This is what I* would like
1) Machine A Claimed by (at the time) the best job for it.
2) New job added to queue (or released / qedited etc. etc.)
3) This job evaluates to a higher rank on the machine A that the current job but preemption_requirements evaluates to false.
4) When the job finishes the machine causes the release of the current claim and behaves like a fresh machine
the behaviour I infer from the mail below is
1) Machine A Claimed by (at the time) the best job for it. 2) New job added to queue (or released / qedited etc. etc.) 3) This job evaluates to a higher rank on the machine A that the current job
4a) preemption_requirements evaluates true.
5a) the currently running job gets an additional amount of time to complete before vacation
This is an improvement but does not really provide the desired control I list above - since I do not necessarilly know in advance how long is reasonable to give to a job.

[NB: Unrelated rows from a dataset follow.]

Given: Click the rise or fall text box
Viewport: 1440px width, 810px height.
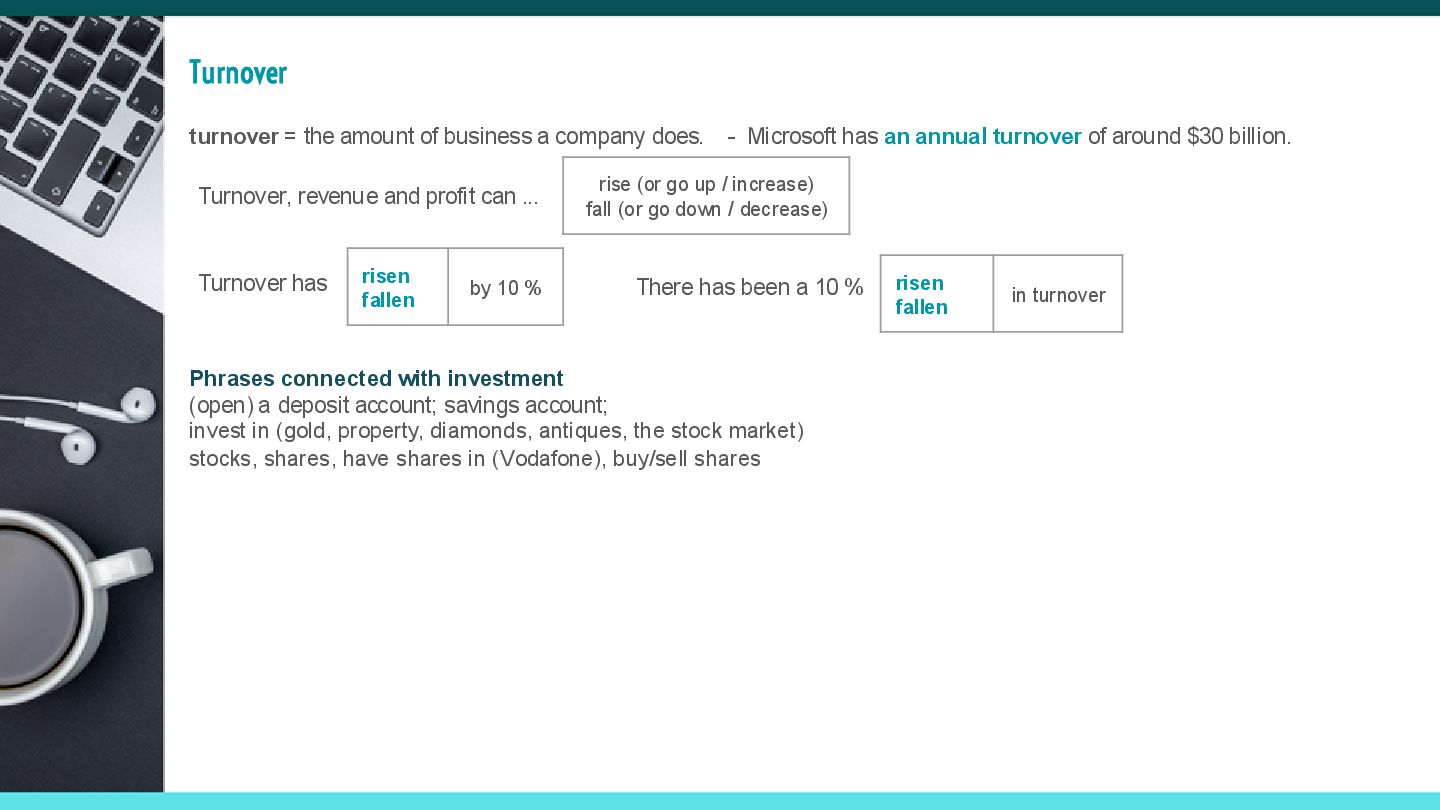Looking at the screenshot, I should point(706,196).
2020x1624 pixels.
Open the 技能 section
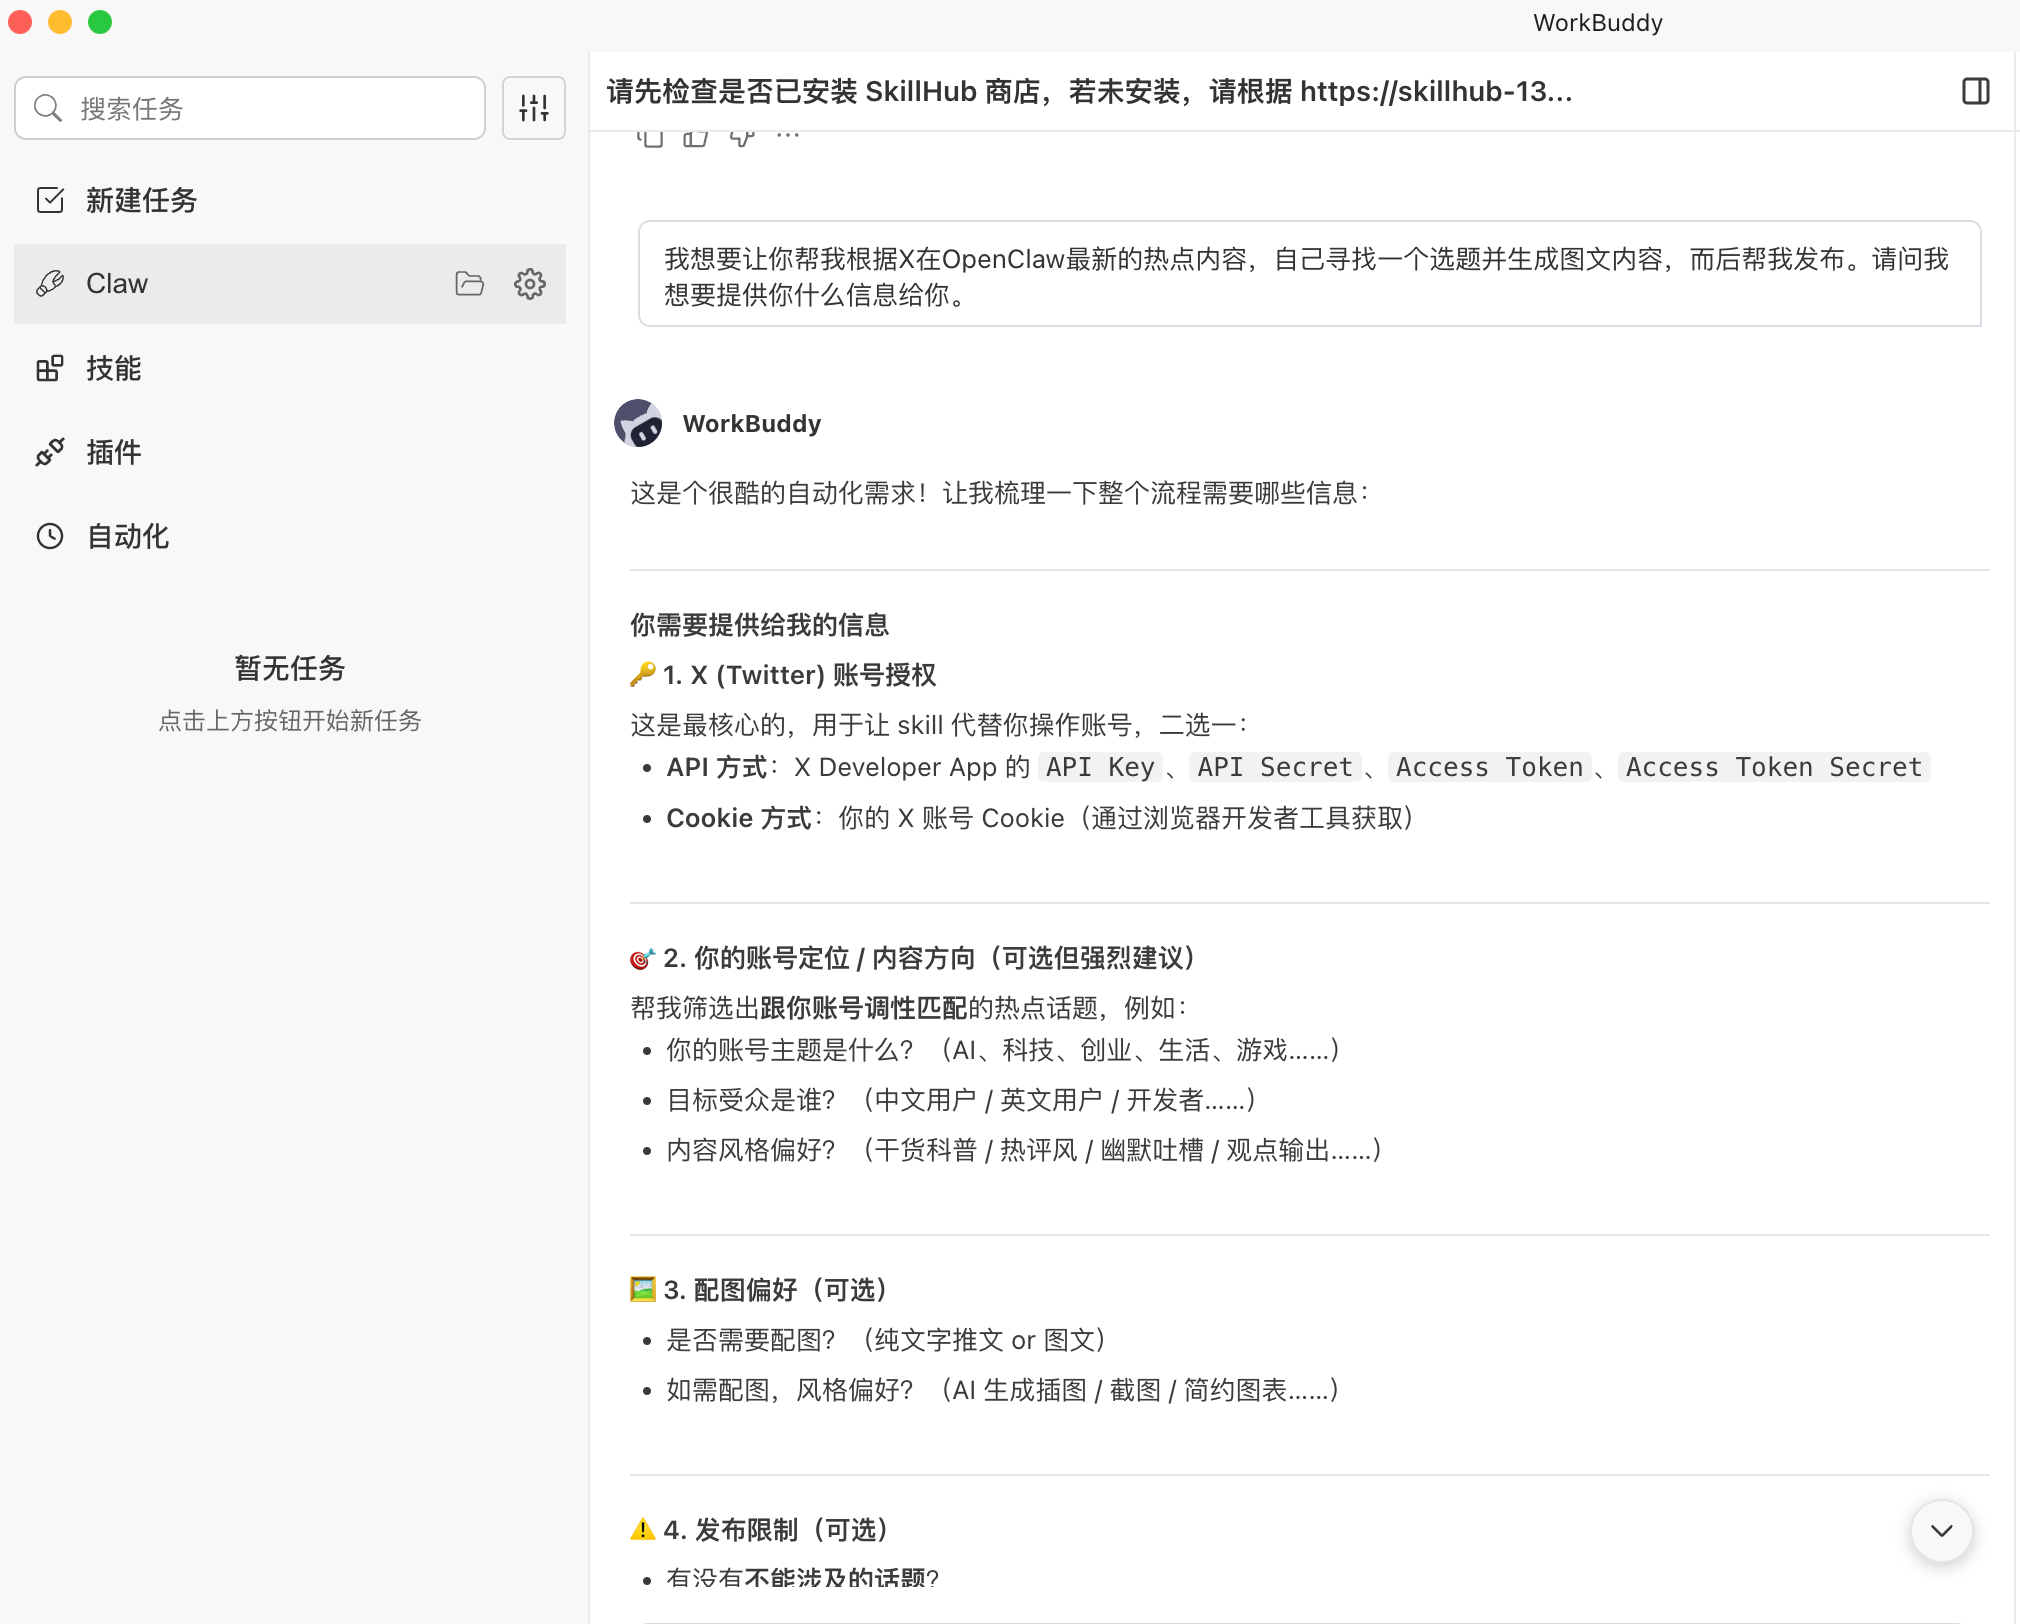pyautogui.click(x=113, y=368)
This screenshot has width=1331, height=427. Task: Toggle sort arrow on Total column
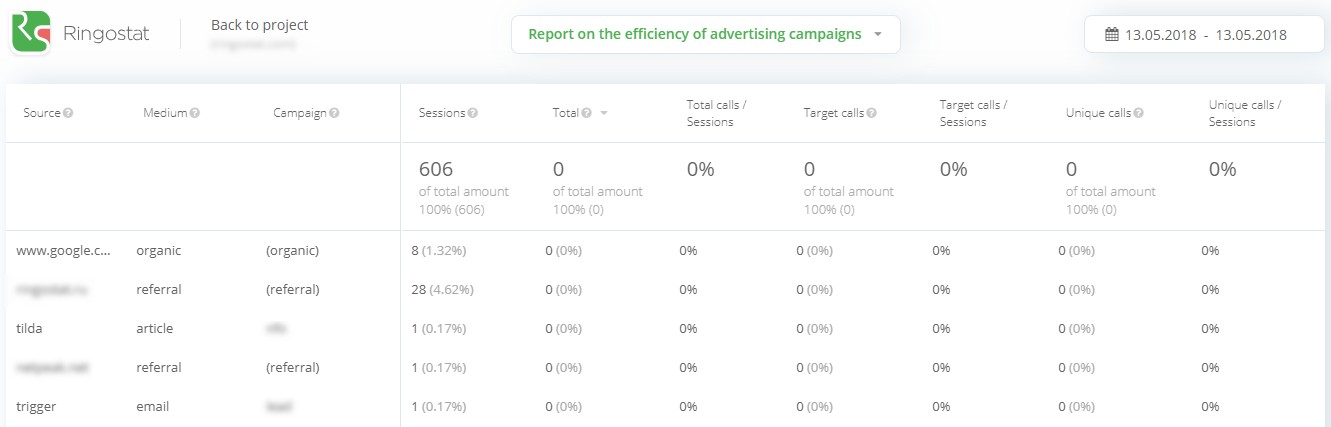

I suppose I can simulate the above behaviour by pushing this retirement timout very high but will this lead to issues further down the line such as:
1) Another machine becomes free but the pending job cannot use it
2) Another job of even better rank cannot take the pending claim off the existing one.
3) Management and transistions of state is already complex -this seems to muddy it further.
Does a pending claim count for the purposes of continuing to evaluate the cluster?
I like C because
a) the admin can tune it. b) the behaviour is exactly as most peple would expect looking at the queue. c) the _current_ state is always used to determine the next allocated job rather than any previous state.